Status

Current state: Under Discussion

Discussion thread: here [Change the link from the KIP proposal email archive to your own email thread]

JIRA: KAFKA-9927

Please keep the discussion on the mailing list rather than commenting on the wiki (wiki discussions get unwieldy fast).

Motivation

The Kafka protocol already supports variable length encodings for integers. Specifically, KIP-482 added support for using an unsigned variable length integer encoding for the length of variable length data (strings, arrays, bytes) and for integer quantities in tagged fields. However it is currently not possible to use a variable length encoding for regular fields with an integral (short, integer or long) type.

Varints encode two's complement signed ints or longs using a variable number of bytes such that "smaller numbers" require fewer bytes.

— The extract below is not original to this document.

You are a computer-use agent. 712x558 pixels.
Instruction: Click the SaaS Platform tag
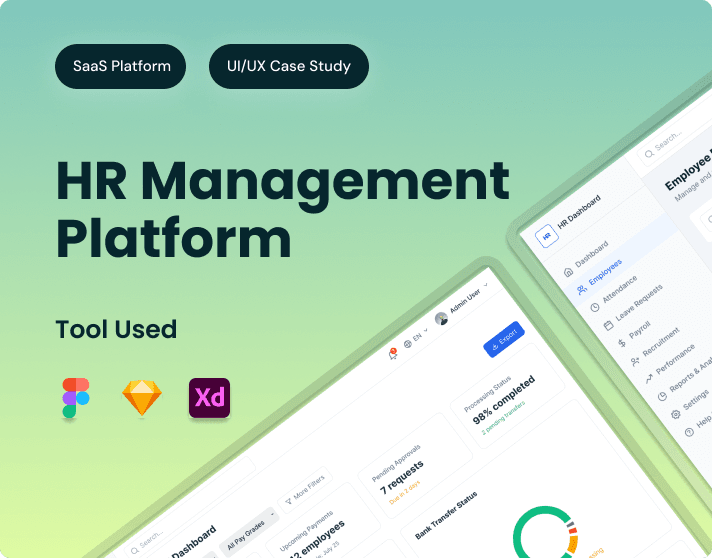[121, 67]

The trade-off is that larger ints can require up to 5 or 9 bytes (as oposed to the 4 or 8 bytes that a fixed encoding would require).

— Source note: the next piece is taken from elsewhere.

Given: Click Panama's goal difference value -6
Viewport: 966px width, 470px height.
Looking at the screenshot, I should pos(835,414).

For 32-bit integers encoded using a "signed" variable length encoding, the histogram of int value to number of encoded bytes looks like this:

  • ints in [-2147483648,-134217727] require 5 bytes
  • ints in [-134217728,-1048575] require 4 bytes
  • ints in [-1048576,-8191] require 3 bytes
  • ints in [-8192,-63] require 2 bytes
  • ints in [-64,63] require 1 byte
  • ints in [64,8191] require 2 bytes
  • ints in [8192,1048575] require 3 bytes
  • ints in [1048576,134217727] require 4 bytes
  • ints in [134217728,2147483647) require 5 bytes

This can be represented as a histogram (with a non-linear x axis):

#bytes
5 |--------                         --------
4 |        ------             ------
3 |              ----     ----
2 |                  -- --
1 |                    -
  +----------------------------------------- value
                       0

For 32-bit integers encoded using a "unsigned" variable length encoding, the histogram of int value to number of encoded bytes looks like this:

  • ints in [0,127] require 1 byte
  • ints in [128,16383] require 2 bytes
  • ints in [16384,2097151] require 3 bytes
  • ints in [2097152,268435455] require 4 bytes
  • ints in [268435456,4294967296) require 5 bytes

Or, as a histogram:

#bytes
5 |                         ----------------
4 |             ------------
3 |     --------
2 | ----
1 |-
  +----------------------------------------- value
  0

Note

It is important to understand that the use of term "signed" or "unsigned" here does not refer to the signed-ness of the Java int or long which is serialized (Java int and long are always signed), but rather to how the encoding is more efficient for a range of numbers which are, roughly, symmetric about zero, or a range whose lower bound is zero.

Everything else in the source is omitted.